Bertram, ou le Château de St-Aldobrand, tragédie en cinq actes
Traduction par Taylor et Nodier.
(p. 171-173).

PROLOGUE,

PAR M. J. HOBHOUSE,

PRONONCÉ PAR M. RAE.

Instruite par vos jugemens, encouragée par vos faveurs, la scène reconnoissante a fait revivre ses illustres morts ; mais quand le génie des siècles passés reparoît, celui de nos jours doit-il renoncer à se faire connoître ? Non, sans doute, et le zèle généreux que vous mettez à immortaliser le poète, quand l’homme a cessé de vivre, vous fera sans doute agréer aussi et couronner d’un suffrage impartial les belles productions de nos contemporains.

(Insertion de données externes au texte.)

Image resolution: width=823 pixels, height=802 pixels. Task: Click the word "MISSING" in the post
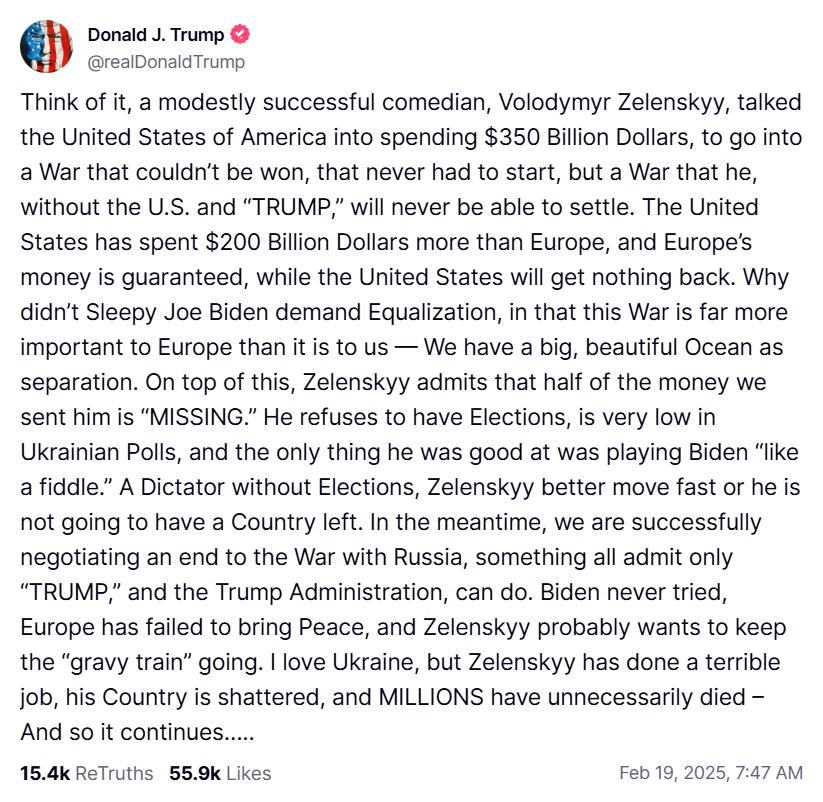[x=197, y=418]
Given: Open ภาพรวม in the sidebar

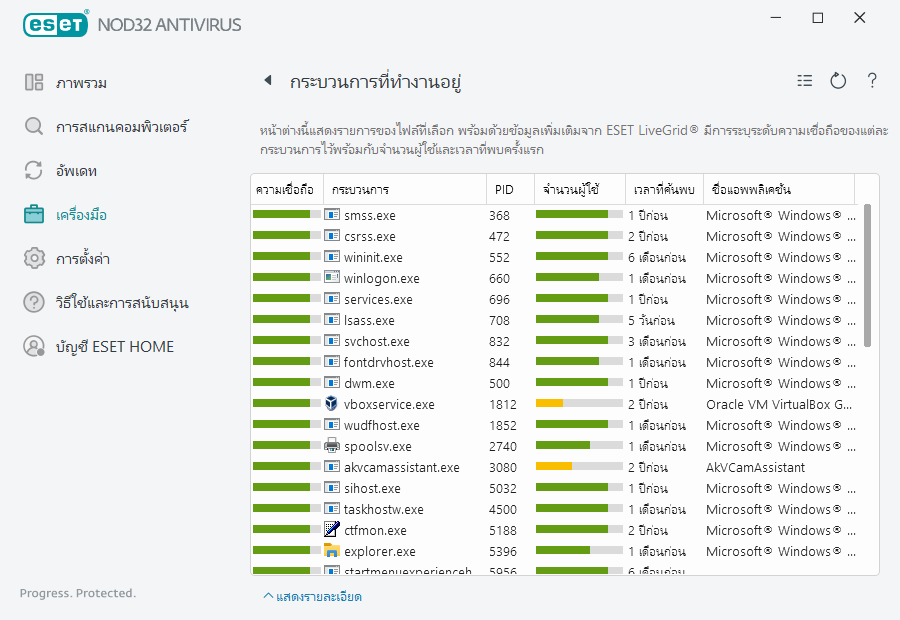Looking at the screenshot, I should click(82, 83).
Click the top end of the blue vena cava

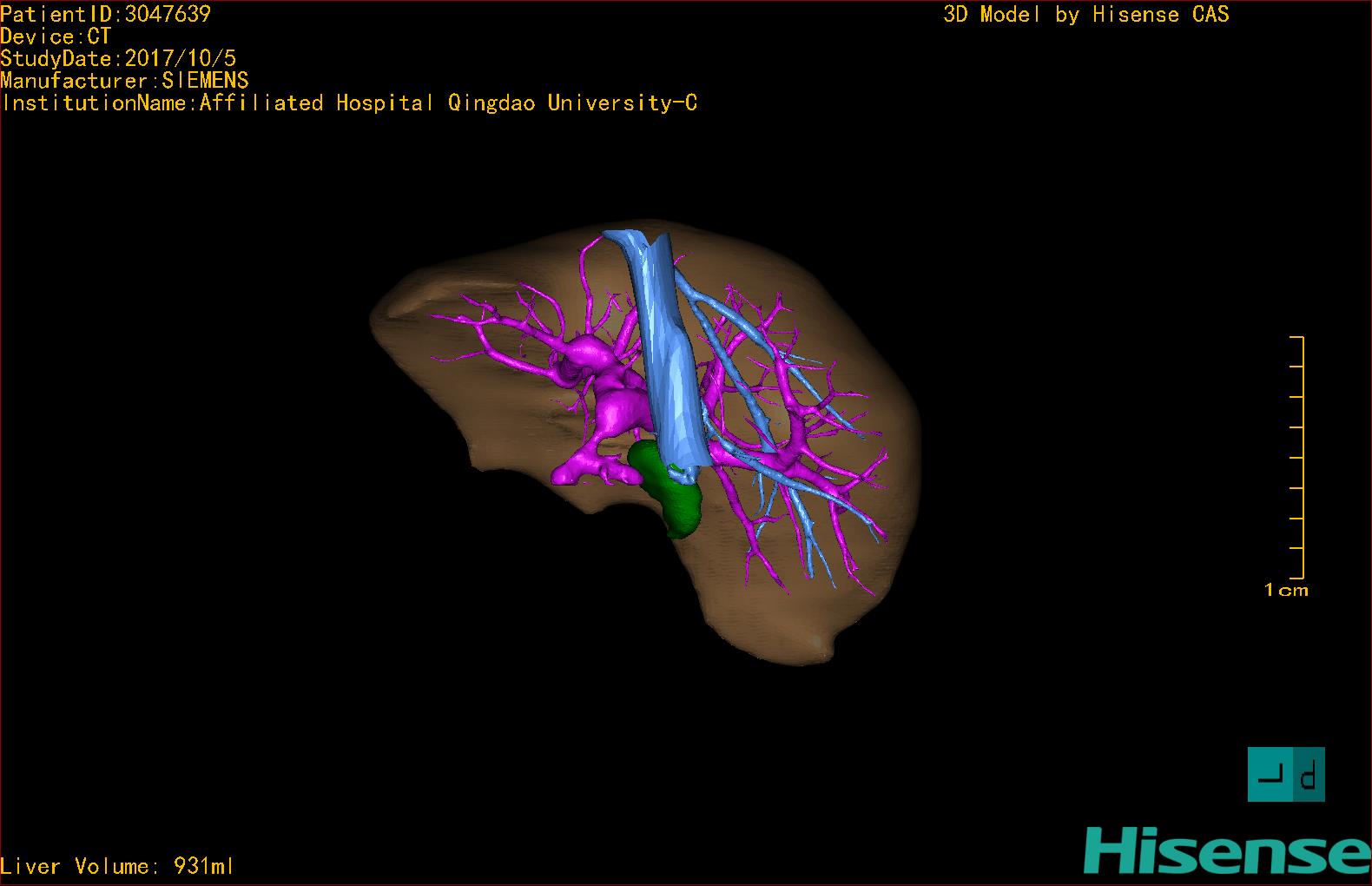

Ce soir un barde qui n’a connu, hélas ! jusqu’ici que les peines attachées au talent ; qui condamné à lutter contre sa mauvaise fortune, ne lui a opposé que des efforts inutiles et des espérances toujours déçues, ose espérer qu’une voix propice ranimera son courage abattu, et il l’invoque avec ardeur. Semblable au souffle qui fait jaillir la flamme d’une étincelle presque éteinte, vos louanges peuvent encore rallumer en lui le besoin dévorant de la gloire.


Une autre personne, ici et dans la même soirée, forme avec la même vivacité le désir de vous plaire. Elle tremble sur son sort. La rougeur sur le front, elle s’incline devant vous comme une suppliante, et cherche sur des visages amis qui lui sourient l’indulgence dont elle a besoin, comme cette fleur qui constamment tournée[1] vers le soleil, semble attentive à solliciter les caresses de ses rayons bien-faisans. Ah ! daignez mettre fin au combat que livre dans son cœur la crainte à l’espérance, et ne permettez pas que des pleurs amers abreuvent ses joues décolorées.


L’enfant d’Apollon et celle qui lui prête sa voix ont osé courir les mêmes dangers. Ils subiront le même sort. C’est de votre indifférence ou de vos suffrages, que va dépendre la disgrâce ou le triomphe de l’actrice et du poète.